通过分子动力学 (molecular dynamics, MD) 模拟, 研究了 Cu₅₀Ni₅₀ 合金在不同温度下凝固及其退火过程的空位捕获. 结果发现: 凝固过程中的空位捕获效应, 即被捕获空位浓度的过饱和现象非常明显; 随着凝固温度的降低, 空位浓度显著上升, 与平衡浓度随温度的变化规律正好相反; Cu₅₀Ni₅₀ 存在一个特征温度 T ^∗, 在 T > T ^∗ 浅过冷温度下, 凝固速度随着凝固温度的降低快速增加, 在 T < T ^∗ 深过冷温度下, 凝固速度随着凝固温度的降低缓慢下降,表明空位浓度并不是界面生长速度的单值函数; 作为合金元素, Cu 比 Ni 更倾向于形成空位原子 (vacancy atom, VA).

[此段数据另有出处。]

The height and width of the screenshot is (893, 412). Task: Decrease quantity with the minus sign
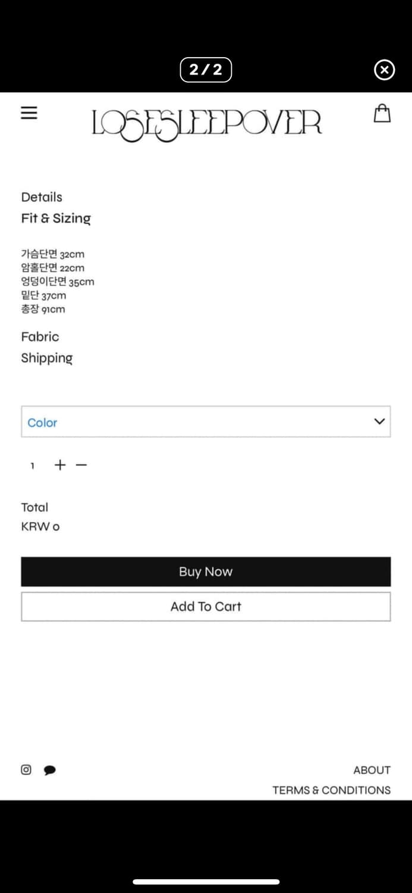point(81,465)
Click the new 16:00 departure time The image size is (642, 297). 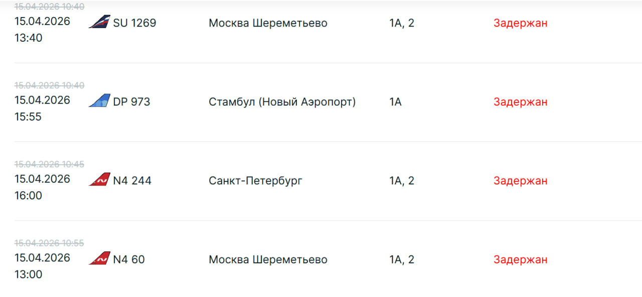28,195
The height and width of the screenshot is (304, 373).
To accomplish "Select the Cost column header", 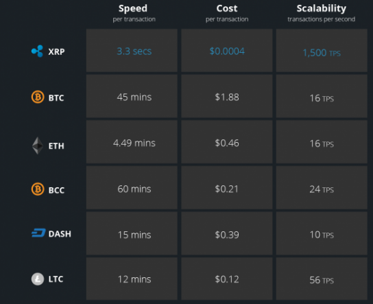I will coord(227,13).
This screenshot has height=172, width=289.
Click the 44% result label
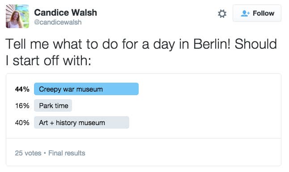pyautogui.click(x=22, y=89)
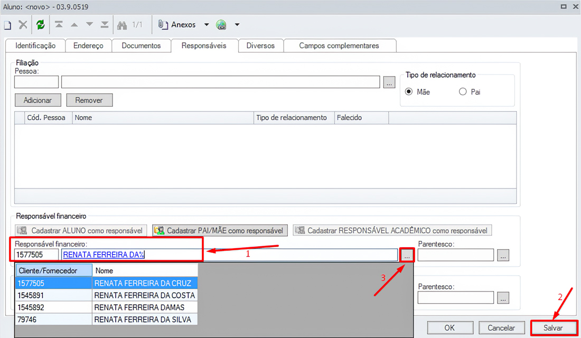Click the Pessoa code input field
581x338 pixels.
point(36,82)
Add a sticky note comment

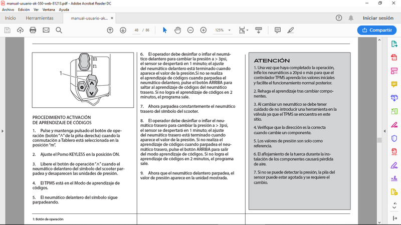point(278,30)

Molecular dynamics (MD) simulation was used to investigate the vacancy trap-ping during the solidification and annealing processes of Cu₅₀Ni₅₀ at different temperatures. The results showed that the vacancy trapping effect was very evident and the vacancy concentration significantly increased with the decrease in temperature, opposite to the law that the equilibrium concentration changes with temperature. There was a characteristic temperature T ^∗ for which the solidification rate rapidly increased with the decrease of temperature at shallow undercooling when T > T ^∗ but decreased slowly at deep undercooling when T < T ^∗, indicating that the vacancy concentration was not a monotonic function of the interface moving rate. In addition, as an alloy constituent, Cu was found to be a better vacancy atom (VA) than Ni.